Le Beau, Histoire du Bas-Empire, édition Saint-Martin, t. V.

ÉTABLISSEMENT DES ALEMANS ET DES BURGONDES DANS LA GAULE.
407.

Les Alains, les Suèves et les Vandales s'étant avancés dans l'intérieur de la Gaule, les Alemans et les Burgondes, à leur exemple, passèrent le Rhin pour avoir part au pillage de cette riche contrée. Les Alemans s'emparèrent des bords du fleuve, depuis Bâle jusqu'à Mayence, et demeurèrent en possession de ce pays jusqu'au temps qu'ils en furent chassés par les Franks.

Les Burgondes, sous la conduite de leur roi Gondicaire, se rendirent maîtres de l'Helvétie, aujourd'hui la Suisse, jusqu'au mont Jura. Peu de temps après, ils s'étendirent dans le pays des Séquaniens et des Éduens, jusqu'à la Loire et à l'Yonne. C'est ce qu'on appelle à présent le duché et le comté de Bourgogne. Cette nation puissante et pleine de valeur, avait des mœurs plus douces et plus pacifiques que les autres barbares. Ils traitèrent les peuples conquis avec plus d'humanité. Ils étaient encore païens lorsqu'ils entrèrent dans la Gaule. Instruits par les missionnaires que les évêques des Gaules leur envoyèrent, ils embrassèrent avec docilité la religion chrétienne dans sa pureté; ensuite ils se laissèrent corrompre par le commerce des Goths, qui les infectèrent des erreurs de l'arianisme.

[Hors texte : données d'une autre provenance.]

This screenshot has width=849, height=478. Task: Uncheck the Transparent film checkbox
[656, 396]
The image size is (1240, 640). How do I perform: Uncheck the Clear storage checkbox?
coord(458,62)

413. Constance marcha contre eux; mais comme ils demandèrent la permission de s'établir dans le pays, ce général, n'osant les réduire au désespoir, conseilla à l'empereur Honorius de leur accorder une partie des contrées dont ils avaient fait la conquête. On leur céda une portion considérable du territoire des Éduens et des Séquaniens, et leur roi Gondicaire fut reconnu pour ami et allié de l'empire.

Le Beau, Histoire du Bas-Empire, t. V.

CONQUÊTE DES WISIGOTHS DANS LA GAULE.
312.

Ataulphe avait succédé à Alaric[217], et il méritait de le remplacer. Il était de petite taille, mais beau et bien fait, de beaucoup d'esprit, ne craignant pas la guerre et aimant la paix. Il racontait lui-même dans la suite qu'après la mort d'Alaric, ayant l'esprit rempli des vastes projets de son prédécesseur, il avait d'abord conçu le désir d'abattre entièrement la puissance et de détruire même le nom des Romains; qu'il se flattait que l'empire ayant changé de face entre ses mains, le nom d'Ataulphe deviendrait aussi célèbre que celui de César Auguste; mais qu'après de mûres réflexions il avait reconnu que les Goths étaient encore trop barbares pour se plier au joug des lois, et que sans lois un État ne pouvant se soutenir, il perdrait sa nation même en la rendant maîtresse des autres; qu'il avait donc pris le parti d'employer ses forces non à détruire, mais à rétablir; et que faute de pouvoir acquérir la gloire de fonder un nouvel empire, il s'était borné à celle d'en relever un ancien qui tombait en ruine. Une passion plus forte dans un jeune prince que les motifs de politique lui inspirait encore des ménagements en faveur d'Honorius. Il aimait Placidie, et de sa captive il désirait en faire son épouse[218]. Mais comme il avait un cœur honnête et généreux, il voulait auparavant gagner celui de la princesse. Sur ce plan, il cherchait à procurer à sa nation un établissement qui coûtât peu à l'empire. Une grande partie de la Gaule était déjà perdue pour les Romains; elle était possédée par des barbares ou par de faibles tyrans; il résolut de s'y retirer avec son armée. Il séjourna donc quelque temps en Italie pour y faire reposer ses troupes, sans leur permettre de nouveaux ravages; il se contenta d'exiger des contributions, et entama dès lors ses négociations avec Honorius. Comme elles traînaient en longueur, il passa en Gaule.

[Ataulphe renverse les tyrans Sébastien et Jovin; il prend le titre d'ami de l'empire, et veut épouser Placidie. Mais l'empereur Honorius refusa de livrer sa sœur à un barbare.]